The main field of application of this software is in extracting knowledge from large datasets by putting them in context with other data, i.e. research. M-CHiPS therefore comes without a CE label or any other certificate for human medical purposes. Do not use M-CHiPS as a, or as part of a, in-vitro diagnostic system or as a, or as part of a, medicine product. In misusing M-CHiPS as a, or as part of an in-vitro diagnosticum or medicine product, the user takes full responsibility as a "manufacturer" by European law.
Read the manual
Microarray data analysis is a complex field. If there was a single-workflow solution, we would be happy to provide it. M-CHiPS can be operated by mouseklick and we made things as simple as possible for you by providing default options (buttons tagged with a smiley) for everyone who e.g. has no strong opinion about which normalization method to prefer. Nevertheless, you should know what you're doing in pressing a button. Microarray data analysis is too complex for operating data analysis tools in a trial-and-error fashion. Manufacturers cannot be held reliable for any damage caused by users operating M-CHiPS "blindly", i.e. without reading the manual.
Join our courses
If a particular combination of such operations makes sense or not often depends on the individual case. Inadaequate handling may cause misinterpretation of your data. Because of the complexity of the field, M-CHiPS manufacturers cannot be held reliable for any damage caused by inadaequate handling. Wrong decisions about which measures are adaequate for a certain dataset are often made by insufficiently trained persons. Our courses (you may want to have a look at the course materials) provide hands-on training to prevent misinterpretations and to make the most of your data.

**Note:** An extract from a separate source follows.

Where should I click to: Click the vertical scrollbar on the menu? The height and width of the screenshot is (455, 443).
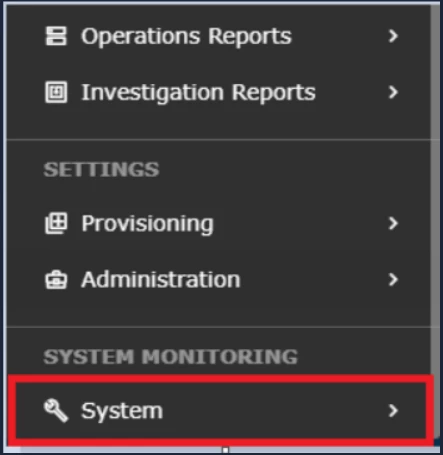pyautogui.click(x=435, y=190)
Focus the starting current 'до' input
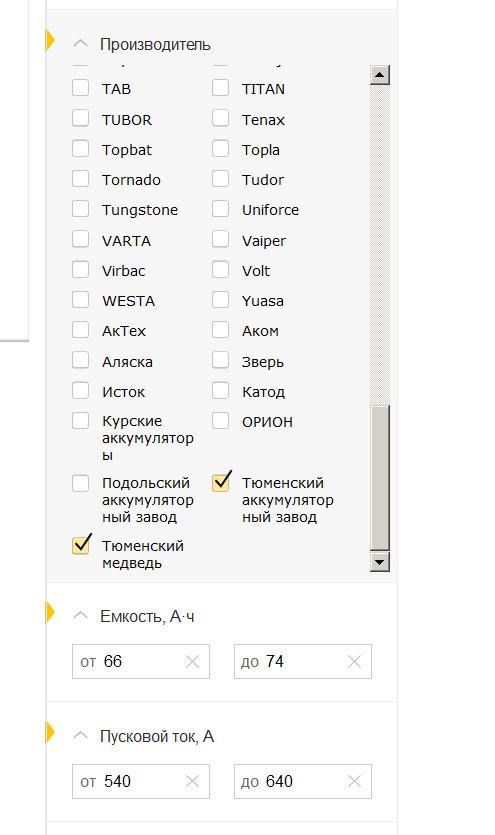Viewport: 495px width, 835px height. (x=303, y=782)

Provide good data and enough time
High-quality data are a prerequisite. There is a plethora of good advice for QC of microarray experiments on the web. In our best-practice list we accumulated the experience of how to stay clear of the many pitfalls that apply to our devices and protocols collected in our lab since 1998. While the wet-lab part seems to be time-consuming enough, thank you, there's one thing that makes it even worse: In contrast to what many people believe in at the beginning, data analysis cannot possibly be conducted in one day before the next presentation. In fact, data analysis -- not wet-lab work, QC, hardware, funding, or software -- was (since 1999) and still is THE bottleneck in the microarray workflow! This is reported e.g. by the Association of Biomolecular Resource Facilities' Microarray Research Group (ABRF-MARG) surveys (see. electronic posters, e.g. Poster 2005). Commonly, there is a large gap between accumulating a lot of data and extracting valid results. We would like to help you to bridge this gap.

2007-10-30